Reliance Industries plunged over 7% to Rs 915, despite 28.14% rise in net profit to Rs 5136 crore on 5.15% rise in net turnover to Rs 59789 crore in Q3 December 2010 over Q3 December 2009 in the wake of ongoing concerns surrounding a slowdown in gas production at the KG-D6 field.

Sterlite, Hero Honda, Cipla, Jindal Steel, Hindalco, Jaiprakash Associates, ICICI Bank, Bajaj Auto and Wipro were the other major losers.

On the other hand, ONGC surged nearly 3% to Rs 1,136 ahead of its results and news of Shale gas find in India. NTPC also moved up over 1%.

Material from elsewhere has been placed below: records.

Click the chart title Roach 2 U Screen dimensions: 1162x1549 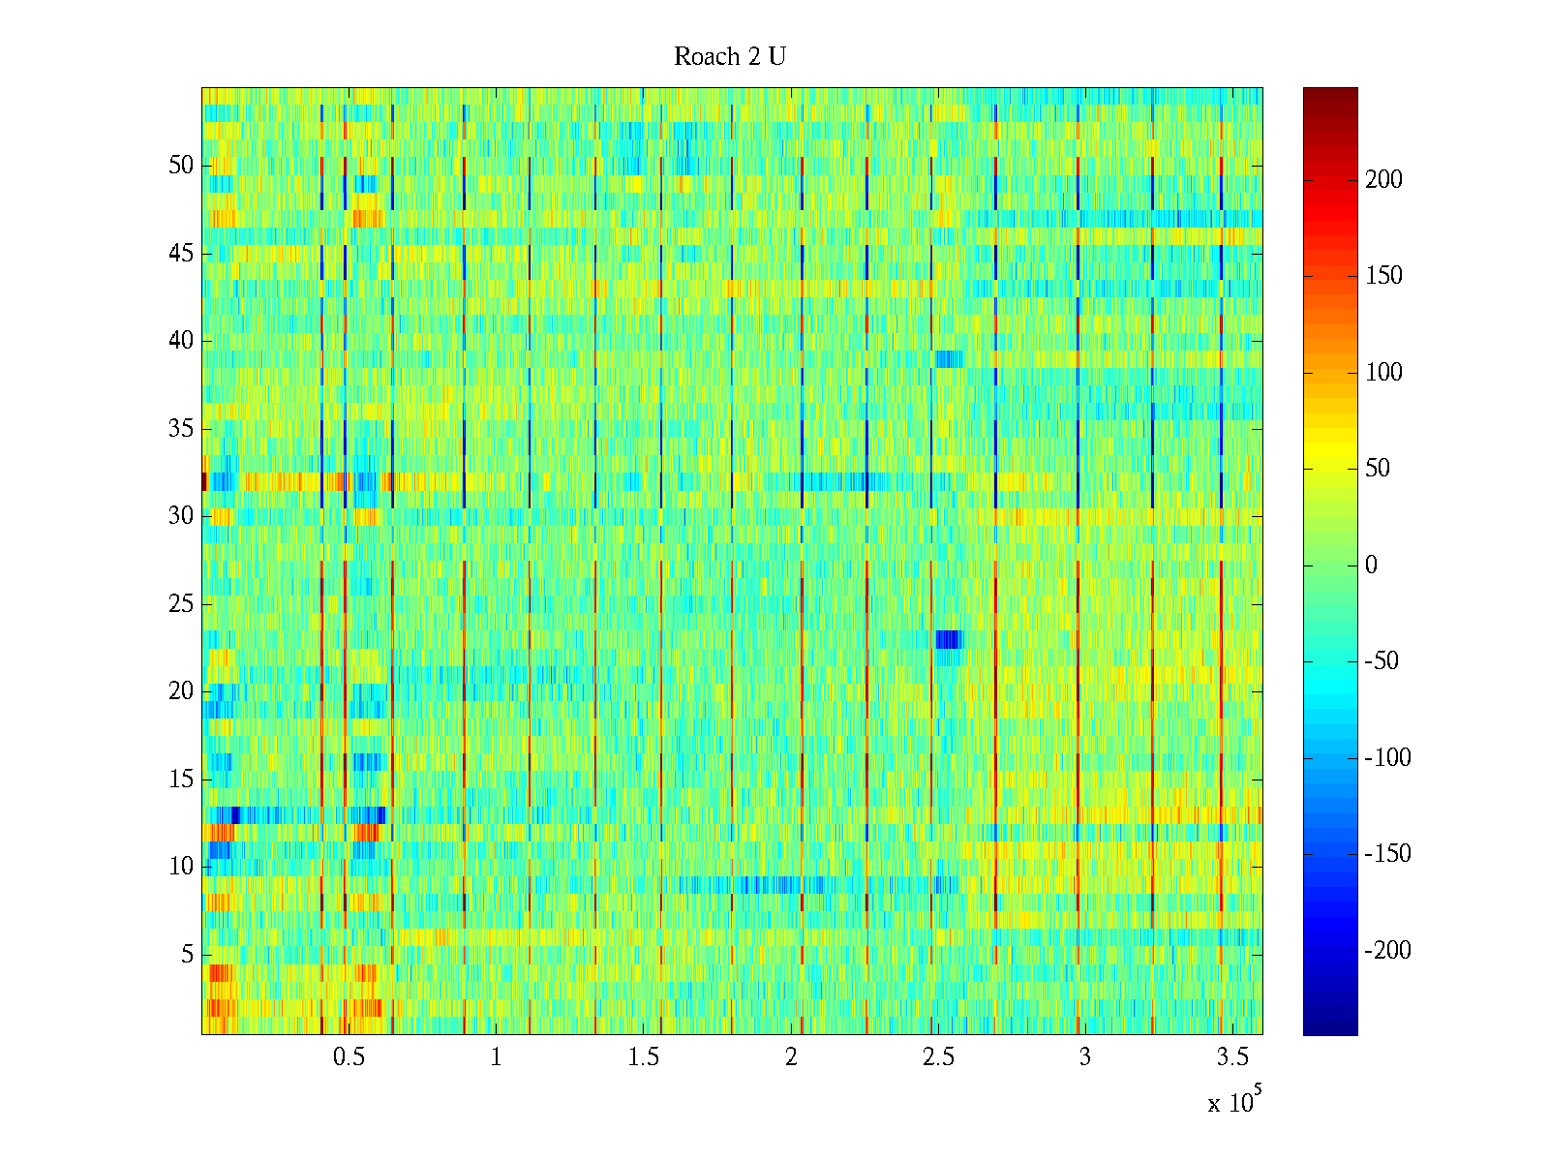[x=729, y=57]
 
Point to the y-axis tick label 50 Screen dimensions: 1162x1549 [x=181, y=166]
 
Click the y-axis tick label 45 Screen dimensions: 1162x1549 [x=181, y=254]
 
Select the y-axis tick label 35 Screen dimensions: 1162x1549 [x=181, y=429]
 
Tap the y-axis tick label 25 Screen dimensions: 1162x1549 [x=181, y=604]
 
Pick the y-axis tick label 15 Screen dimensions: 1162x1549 [x=181, y=780]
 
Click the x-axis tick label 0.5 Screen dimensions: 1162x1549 [x=349, y=1057]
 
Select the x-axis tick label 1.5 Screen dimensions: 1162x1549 [x=643, y=1057]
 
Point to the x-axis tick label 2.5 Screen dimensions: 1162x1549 [x=938, y=1057]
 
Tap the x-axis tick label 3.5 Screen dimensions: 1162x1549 [x=1232, y=1057]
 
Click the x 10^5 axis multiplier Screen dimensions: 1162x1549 [x=1234, y=1101]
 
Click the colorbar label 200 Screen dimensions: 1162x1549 [x=1383, y=180]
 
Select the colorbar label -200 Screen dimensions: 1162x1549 [x=1387, y=951]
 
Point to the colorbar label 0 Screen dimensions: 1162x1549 [x=1371, y=566]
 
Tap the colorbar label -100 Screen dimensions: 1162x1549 [x=1387, y=758]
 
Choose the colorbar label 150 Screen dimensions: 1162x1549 [x=1383, y=276]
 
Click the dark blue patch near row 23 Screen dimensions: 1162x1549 [x=948, y=639]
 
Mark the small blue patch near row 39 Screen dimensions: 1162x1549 [x=948, y=358]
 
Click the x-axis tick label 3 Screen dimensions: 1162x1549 [x=1084, y=1057]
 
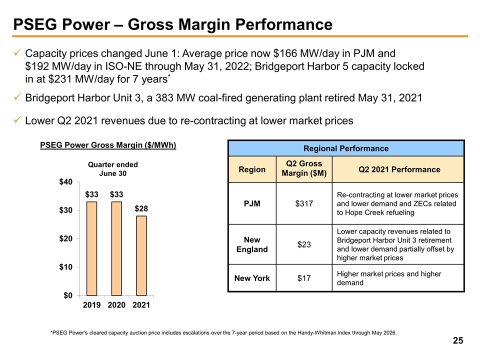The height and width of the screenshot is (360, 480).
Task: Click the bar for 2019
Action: [92, 248]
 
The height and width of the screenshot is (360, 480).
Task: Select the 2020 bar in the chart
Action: [116, 248]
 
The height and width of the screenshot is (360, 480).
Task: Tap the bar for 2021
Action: [142, 255]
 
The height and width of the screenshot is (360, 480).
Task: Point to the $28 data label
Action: [142, 208]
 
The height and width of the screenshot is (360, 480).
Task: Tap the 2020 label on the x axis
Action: [116, 304]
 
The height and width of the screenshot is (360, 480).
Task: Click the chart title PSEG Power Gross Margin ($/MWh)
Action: [108, 146]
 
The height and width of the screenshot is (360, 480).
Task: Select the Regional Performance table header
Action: [346, 148]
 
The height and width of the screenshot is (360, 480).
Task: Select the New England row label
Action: [252, 244]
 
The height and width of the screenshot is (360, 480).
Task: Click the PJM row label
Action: [252, 204]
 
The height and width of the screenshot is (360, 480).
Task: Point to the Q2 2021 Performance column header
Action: [400, 170]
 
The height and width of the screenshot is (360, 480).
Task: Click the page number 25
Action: [458, 341]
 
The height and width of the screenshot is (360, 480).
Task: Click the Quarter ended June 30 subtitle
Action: [113, 168]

And Tata Steel was up 1% as its follow-on public offer (FPO) was well-received by the investor community. The issue, which closed on January 21, was subscribed by 6.03 times.

SBI also managed to end in greed on reporting better-than-estimated revenue growth for the third quarter ended December 31, 2010. The country's largest public sector bank posted a 14% jump in net profit of Rs 2,826 crore in Q3FY11 compared with Rs 2,479 crore in the corresponding period last year on the back of higher growth in core income.

In the realty space, HDIL crashed 12% to Rs 140. Unitech, D B Realty, Ackruti City, Sunteck Realty and Sobha Developer - down 6-11% each. Prasvnath Developers and Indiabulls Realestate were down over 5% each.

In the broader markets, IVRCL Infrastructure with a loss of over 15% at Rs 84 was the major laggard in the BSE 200 stocks. Lanco Infratech plunged 13% to Rs 47. JSW Steel, Bombay Dyeing, Power Finance, Bajaj Hindusthan, Indiabulls Fin, Oriental Bank of Commerce, Rural Elect, Apollo Tyres, Adani Enter, LIC Housing Finance, Pantaloon Retail, Tata Communication, Century Textile and Jai Corp were the other major losers. As many as 181 stocks ended lower out of the 200.

Also read: Investors lose Rs 11 lakh crore since Diwali

BPCL bucked the trend with a gain of nearly 7% at Rs 632. Ambuja Cements, Areva T&D, Aditya Birla Nuvo, Zee Entertainment, National Aluminum, Indian Oil Corp, Andhra Bank, Idea Cellular, Anant Raj Industries and KSK Energy Ventures were the other prominent gainers.